Your instructions
Copy the records starting at the line containing "Open the meme face image" and ending at the line containing "(x=330, y=337)", changing "meme face" to "cartoon face" and keeping everything else the same. Give only those lines, and leave the pictures out of your answer.

Material to process
• • •

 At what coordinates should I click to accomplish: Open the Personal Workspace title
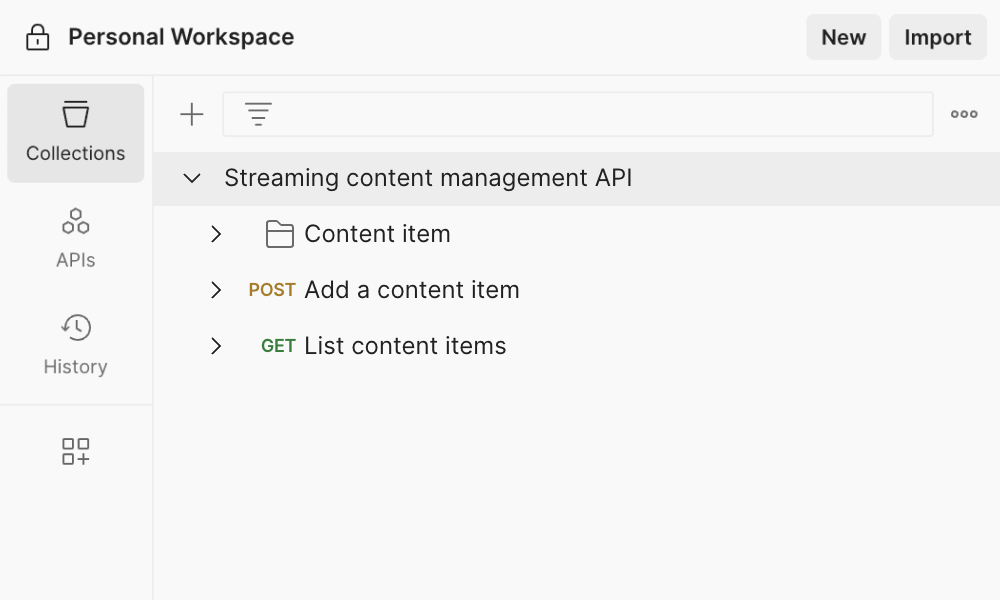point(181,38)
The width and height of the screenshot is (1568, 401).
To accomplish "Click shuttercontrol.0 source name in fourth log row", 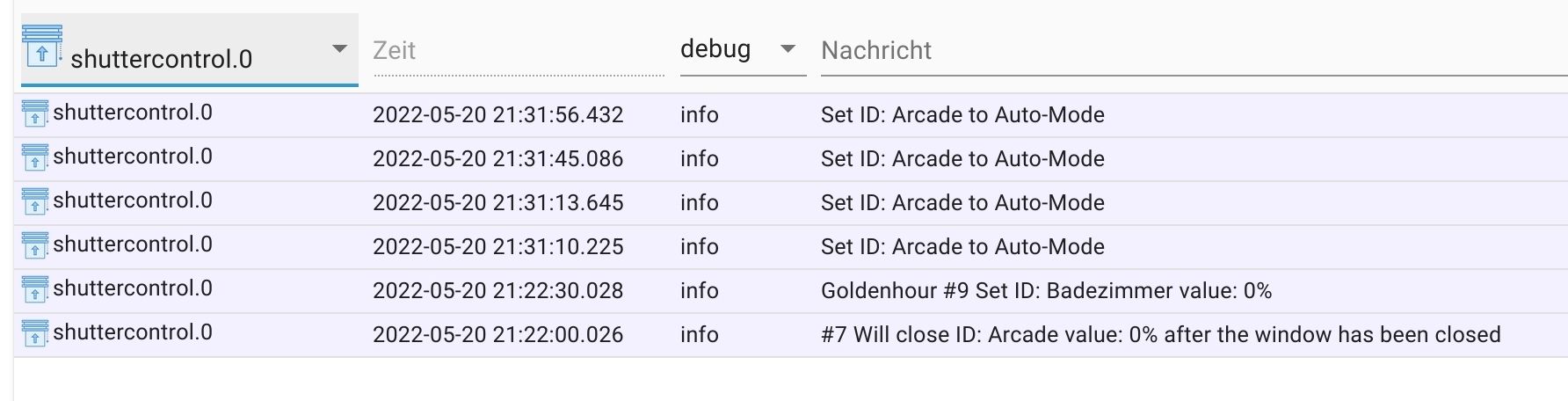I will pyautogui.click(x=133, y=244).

• • •

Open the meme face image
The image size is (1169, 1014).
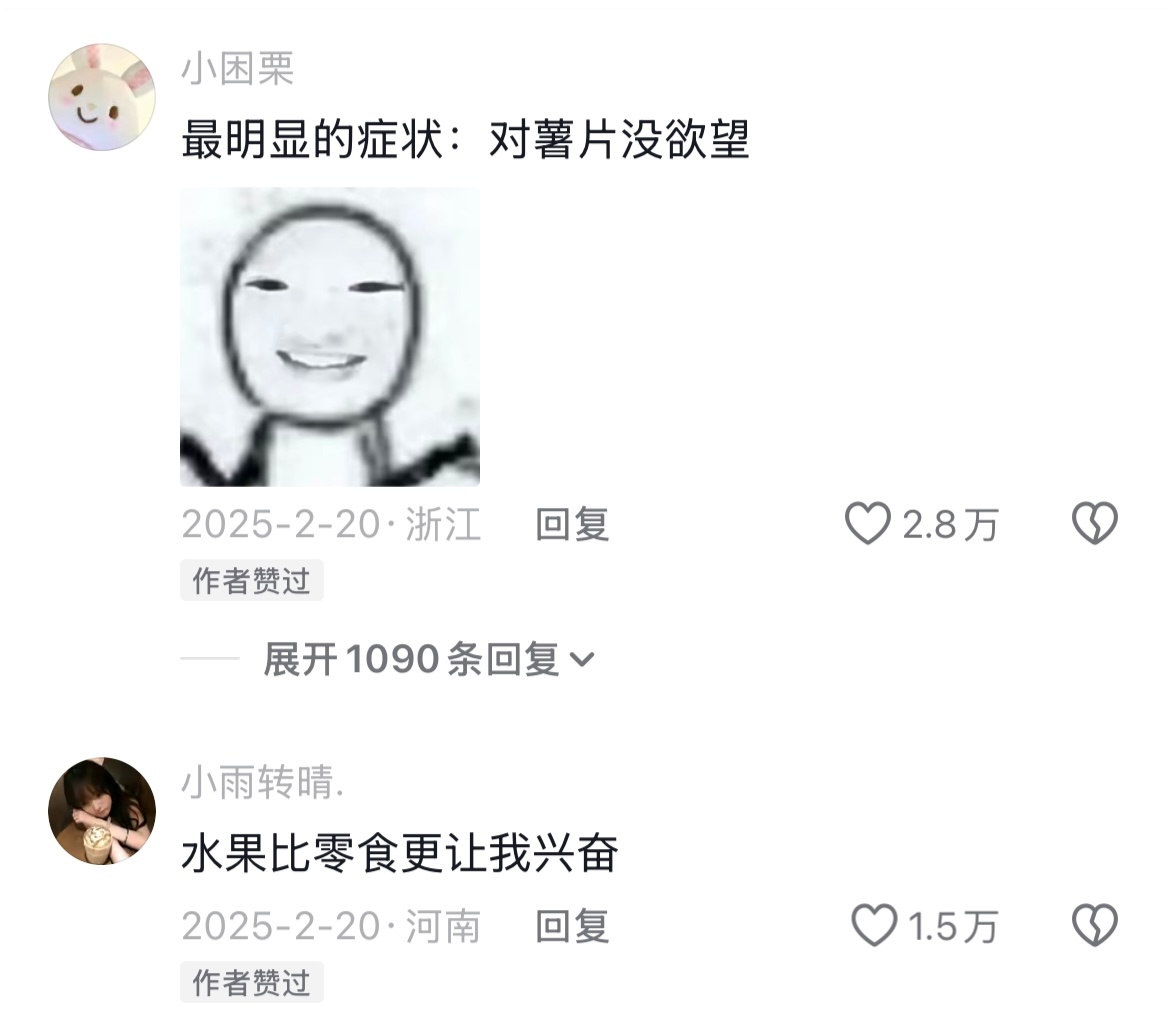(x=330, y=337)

• • •

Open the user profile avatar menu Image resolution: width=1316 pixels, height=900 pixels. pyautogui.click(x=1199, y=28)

• • •

Full solution
Open the cartoon face image
The image size is (1169, 1014).
(x=330, y=337)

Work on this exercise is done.